L’abolizione del reddito lascia i poveri indifesi
Chiara Saraceno
Il taglio del cuneo fiscale, che da provvisorio forse diventerà strutturale, in parte risponde alle difficoltà dei lavoratori poveri che in questi mesi di alta inflazione si sono ulteriormente impoveriti. Una cosa senza dubbio positiva, che tuttavia lascia intatte alcune delle cause che, insieme ai bassi salari, danno luogo al lavoro povero: il part time involontario, cresciuto a dismisura negli ultimi anni sia tra le donne sia tra gli uomini, ed il precariato. Anzi, il decreto lavoro approvato dal Consiglio dei Ministri con grande spolverio il primo maggio per certi versi le rafforza e allarga, con la parziale liberalizzazione delle possibilità di rinnovo dei contratti a tempo determinato e l’estensione dell’uso dei voucher proprio nei settori – agricoltura e turismo – in cui già ora c’è una forte concentrazione di lavoro povero e con scarse tutele. Ricordo che chi lavora “a voucher” non ha diritto a indennità di malattia, di maternità, di disoccupazione. Forse non avrà diritto neppure al taglio del cuneo fiscale, non apparendo come lavoratore/lavoratrice. E rischierà, se questo è l’unico reddito di cui dispone, di ricadere tra i poveri bisognosi di assistenza.

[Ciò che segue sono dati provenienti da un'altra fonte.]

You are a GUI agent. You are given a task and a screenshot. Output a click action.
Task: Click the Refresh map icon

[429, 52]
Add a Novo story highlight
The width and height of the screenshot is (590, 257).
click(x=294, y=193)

Un’assistenza di cui tuttavia il decreto stringe fortemente le maglie. Il Reddito e pensione di cittadinanza verranno infatti sostituite da due misure distinte, che dividono nettamente in due i poveri non, contrariamente a quanto vuole la narrazione governativa, tra occupabili e non occupabili, ma tra persone che vivono in famiglie senza minorenni o anziani ultrasessantenni o disabili, o non lo sono esse stesse, e famiglie che invece hanno al proprio interno queste figure. Le seconde avranno diritto all’assistenza – definita Assegno di inclusione – grosso modo alle stesse condizioni del RdC per quanto riguarda i requisiti economici (quindi mantenendo gli stessi errori di disegno segnalati dal comitato scientifico da me presieduto per quanto riguarda la necessità di rispettare, oltre al requisito Isee, tutti e tre i requisiti relativi a reddito, risparmio e proprietà immobiliare). Ma con un sostanziale peggioramento, perché i figli adulti maggiorenni non vengono tenuti in considerazione né per valutare l’adeguatezza dei requisiti né per definire l’ammontare del sostegno. In questo modo molte famiglie con minorenni verranno escluse perché superano le soglie stabilite, tanto più che anche il peso dei minorenni, già svantaggioso nella scala di equivalenza RdC, viene ulteriormente ridotto. L’unico miglioramento, imposto da una procedura d’infrazione europea, riguarda l’abbassamento del requisito di residenza da dieci a cinque anni. Positiva è l’attribuzione ai servizi sociali comunali, e non ad un algoritmo, della valutazione multidimensionale della situazione della famiglia e dei singoli componenti, sulla base della quale decidere se i componenti adulti vadano inviati ai centri per l’impiego e siano tenuti agli obblighi connessi, o invece debbano essere presi in carico dai servizi sociali. Peccato che non vengano previste risorse aggiuntive da destinare ai comuni per questa nuova mole di lavoro loro assegnata.